Ain't that always the question. 1) Volunteer. 2) Go to church. 3) Join a club. 4) Continuing ed. 5) Sports organizations. 6) Hobby organizations. I tell you what - you spend time at a soup kitchen, a unitarian church, the Freemasons, a cooking class, a climbing club and a model airplane flight chapter and you will be anything but solitary. That's different from not feeling isolated - and you should never conflate the two - but you will have had ample opportunities to find and bond. I also recommend having children. You will find yourself forced to spend time with parents you never would associate with otherwise, and you might even enjoy it.
You're old enough to have a wife and kid and you don't yet have a life's work or any idea what that might be. You're ordinary and that can be hard to accept. Just be the best father and husband you can be. There's nothing wrong with the reality of ordinary greatness. I have overarching life goals that may be attainable but I'll probably die alone of liver disease even if I achieve them so who's coming out on top in that comparison? The guy who lived a life filled with love or the one with a singular drive to do something that can be called vision? Go take your kid to Chili's tonight and buy him fried ice cream.

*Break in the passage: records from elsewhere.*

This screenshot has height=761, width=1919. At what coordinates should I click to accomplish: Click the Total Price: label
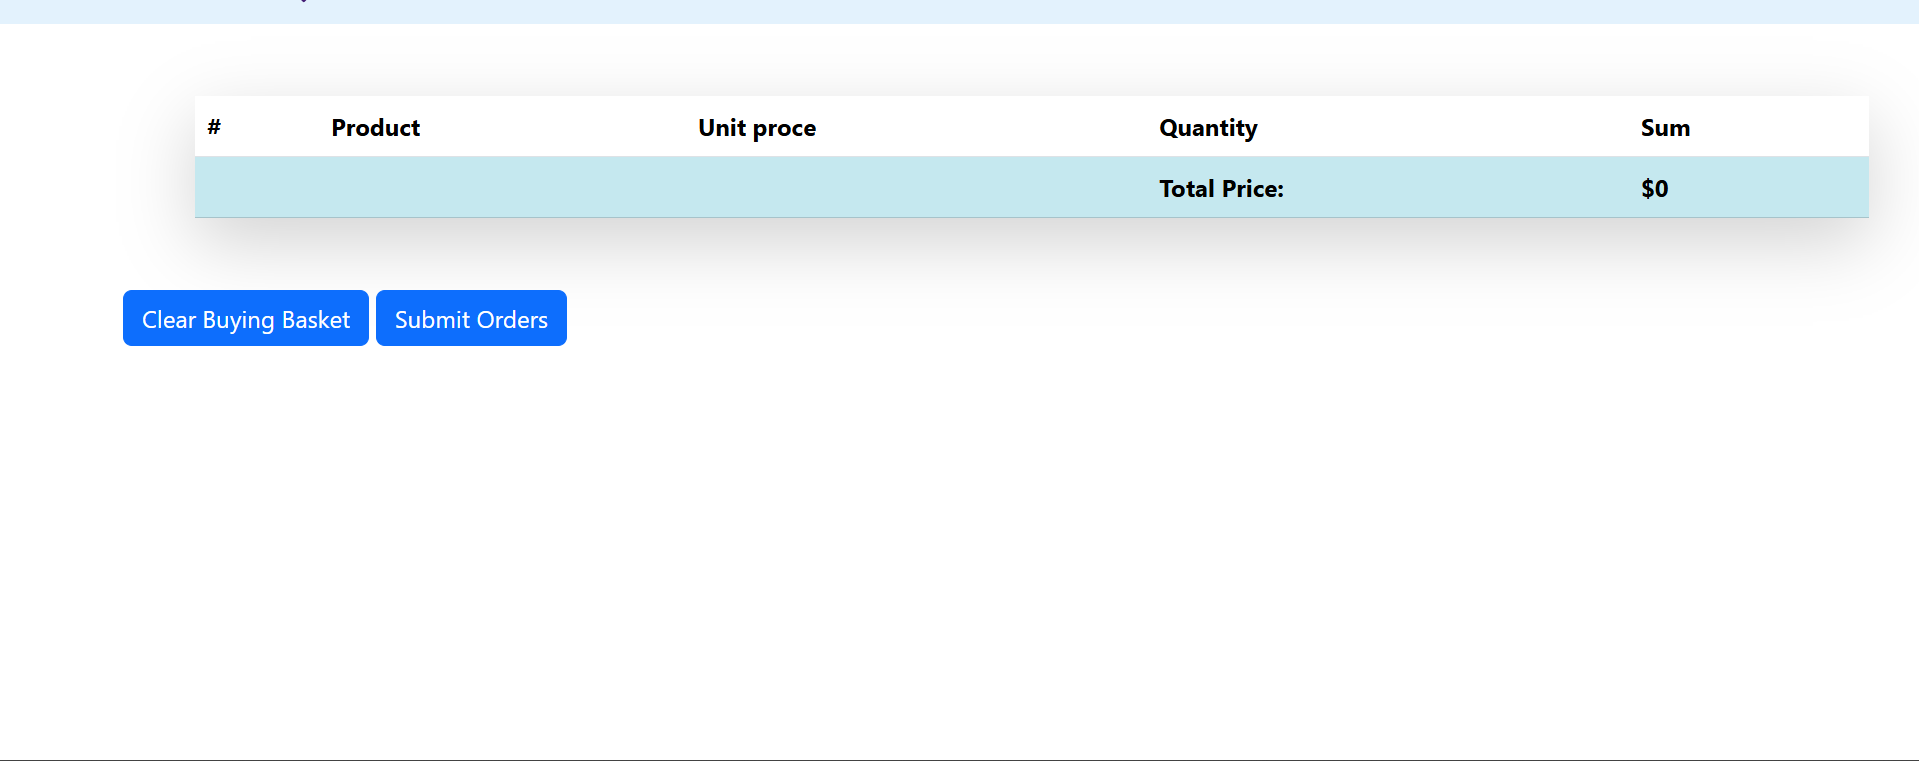pos(1220,189)
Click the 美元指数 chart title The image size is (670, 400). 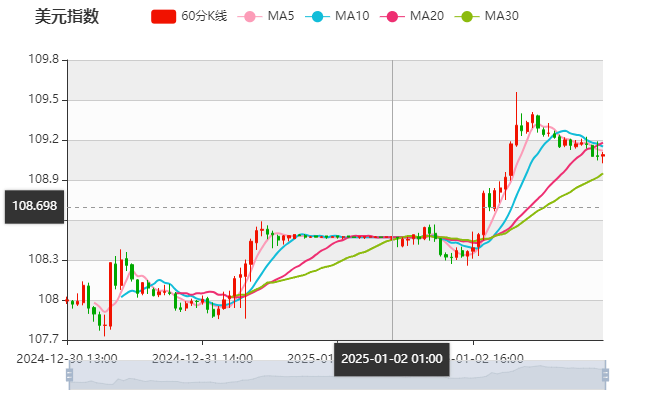66,17
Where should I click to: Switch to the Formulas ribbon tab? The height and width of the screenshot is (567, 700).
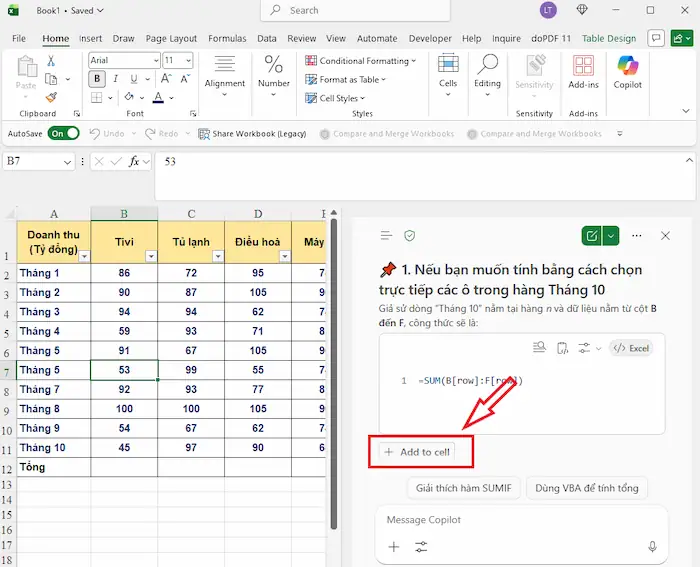(x=227, y=39)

I can't speak for everyone but I think most people feel like this. I'm not old enough or experienced enough to tell you if you should rattle the cage or stay the course. I've been wondering a lot myself if I'll be in your same shoes 5, 10, or 20 years from now, since I've officially begun life as a professional. I was sure this was the direction I wanted to go but now I'm wondering if I'm going to feel fulfilled where I am, or if I should have tried pursuing something bolder and more punishing like academia. I felt very weary and disenchanted with it as a student though. I once saw a professor talking in a candid setting for a roast in his honor, for his distinguished contributions. He said it was strange to him to be recognized by the group since he considered himself a failure. He talked about how his career had been marked by a succession of disappointments. So I'll watch this post and the replies eagerly. I don't know if any of this helps you, but I think you're not alone.

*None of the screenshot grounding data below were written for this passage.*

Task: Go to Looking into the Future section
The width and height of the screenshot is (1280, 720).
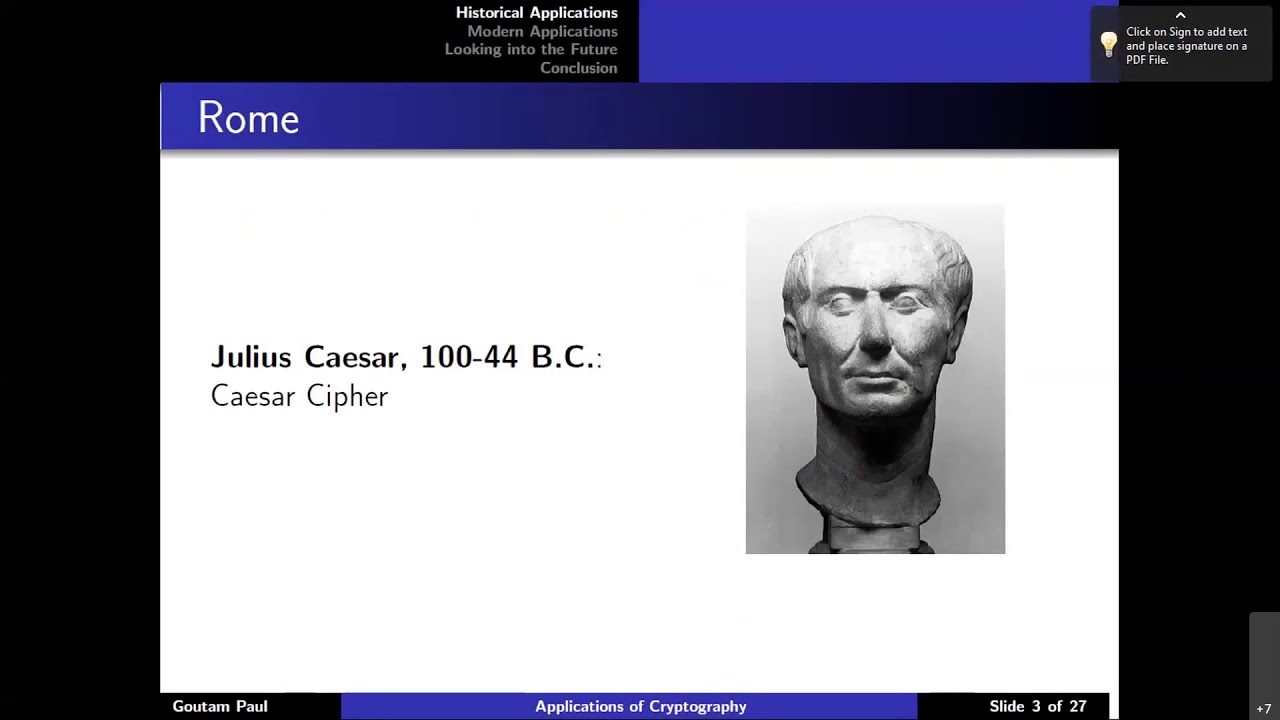Action: pyautogui.click(x=531, y=49)
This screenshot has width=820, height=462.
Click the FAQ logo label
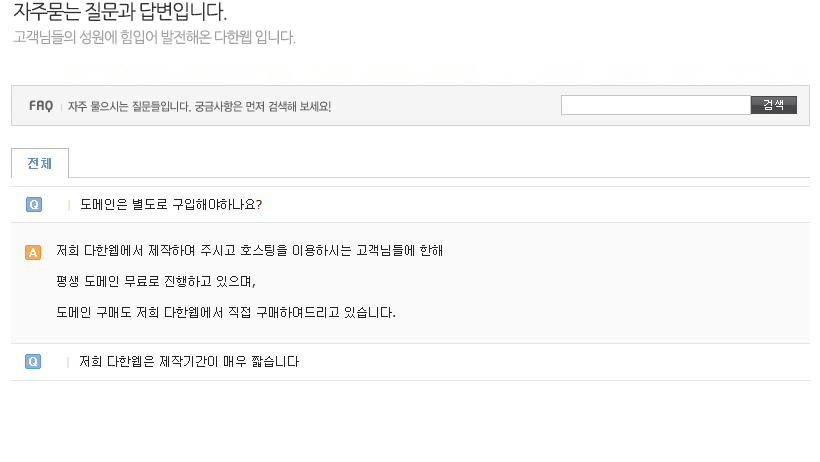point(40,105)
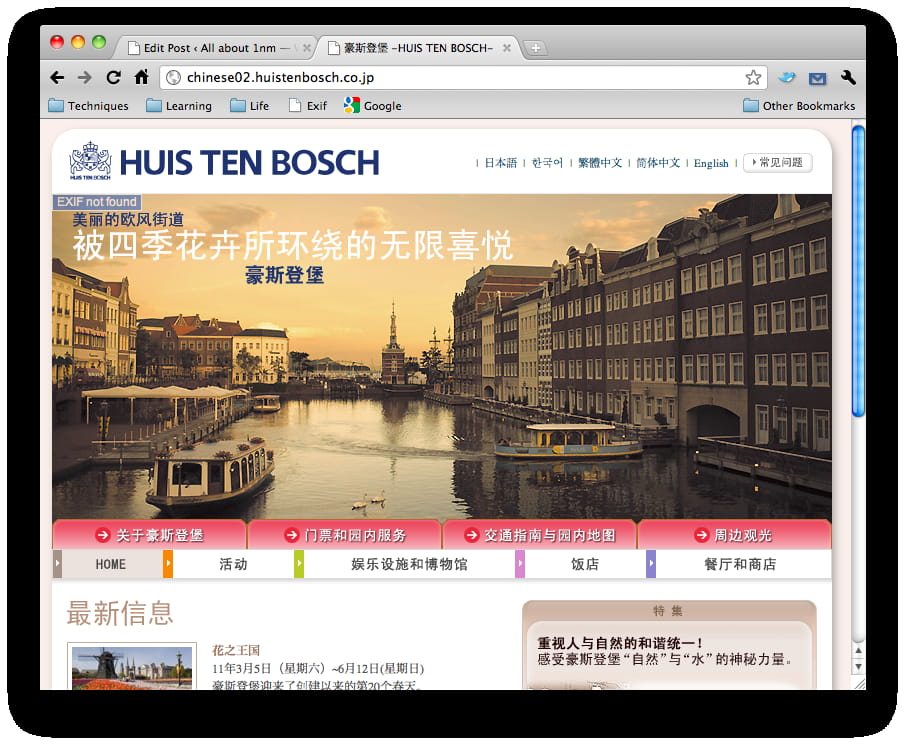Open the Exif bookmark page
906x745 pixels.
point(306,105)
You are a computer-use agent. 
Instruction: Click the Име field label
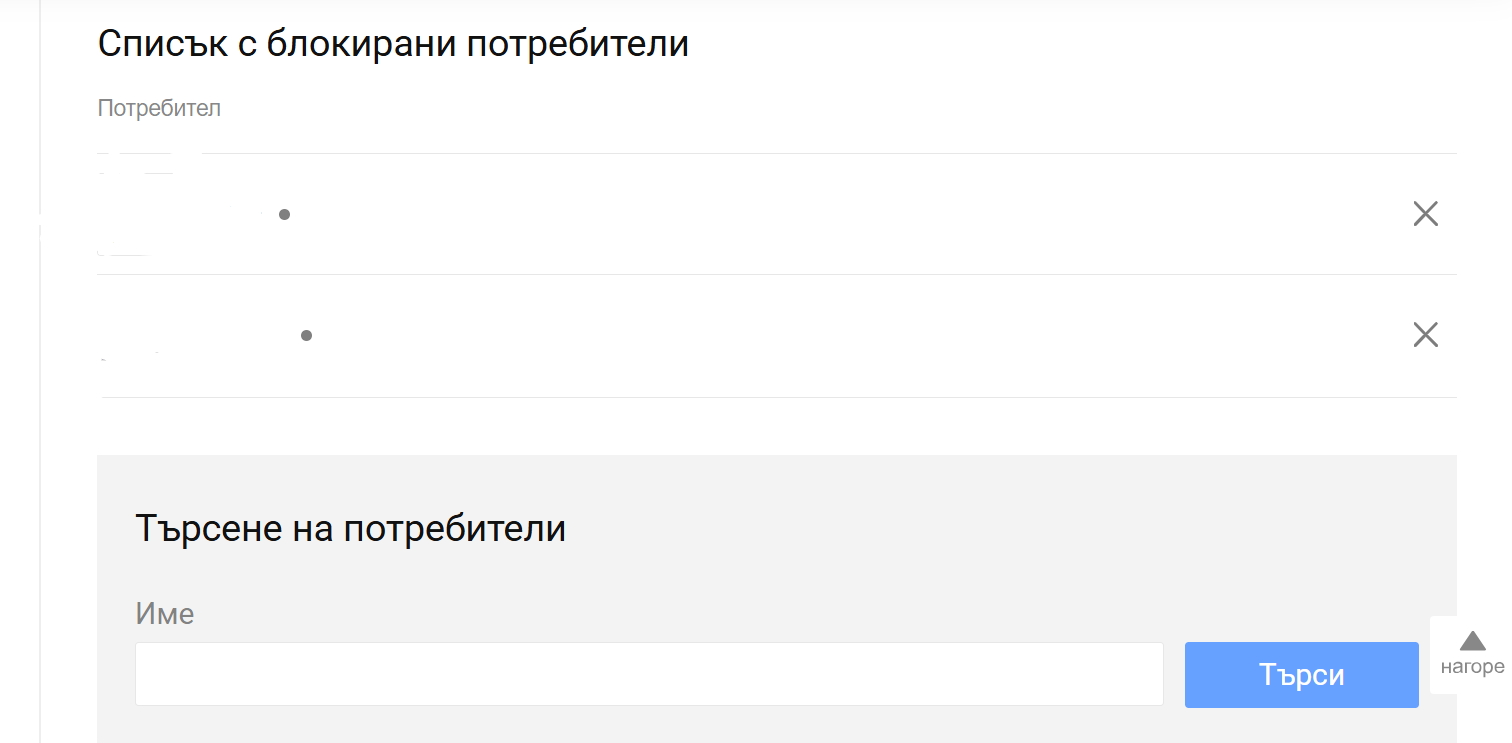click(x=164, y=613)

That's interesting what you say about the professor. A good friend of mine turned down academia after becoming disillusioned of it's tribal/in-out group/club-ness, yet still wished she had accepted at other times. That's one of the frustrating things about life, you only get one and every door entered is a multitude of doors closed.
I have this issue, I started therapy and I think it's helping. I think a part of it was not being encouraged as a kid to try new things while also being discouraged a lot. If every time a kid is excited or passionate about something that passion is met with indifference or pessimism I'm pretty sure they internalize that shit. At least I think I did.
Speaking from my own experience, therapy has merits in its ability to bring about awareness of my own way of thinking in life and how I came to think that way. While it's valuable information to understand where it began and how it's affected my life since, I've yet to see any deliverable come out of doing therapeutic work as a result. I'm curious to know, in what ways do you see therapy helping in such a broad issue, in your experience?
For me it helps me notice those thought patterns in day to day life and understand them so I can understand they are unhealthy and I should go the opposite route. For example I have an irrational fear of being ridiculed or belittled so whenever I feel myself pulling away from a social situation I can remind myself that I'm not doing that for any logical reason so I can change the behaviour. I've got another friend who gets anxious in social settings, understanding the problem helps him understand the anxiety comes from his past not his present so he should do the opposite of what his anxiety tells him in order to be happy.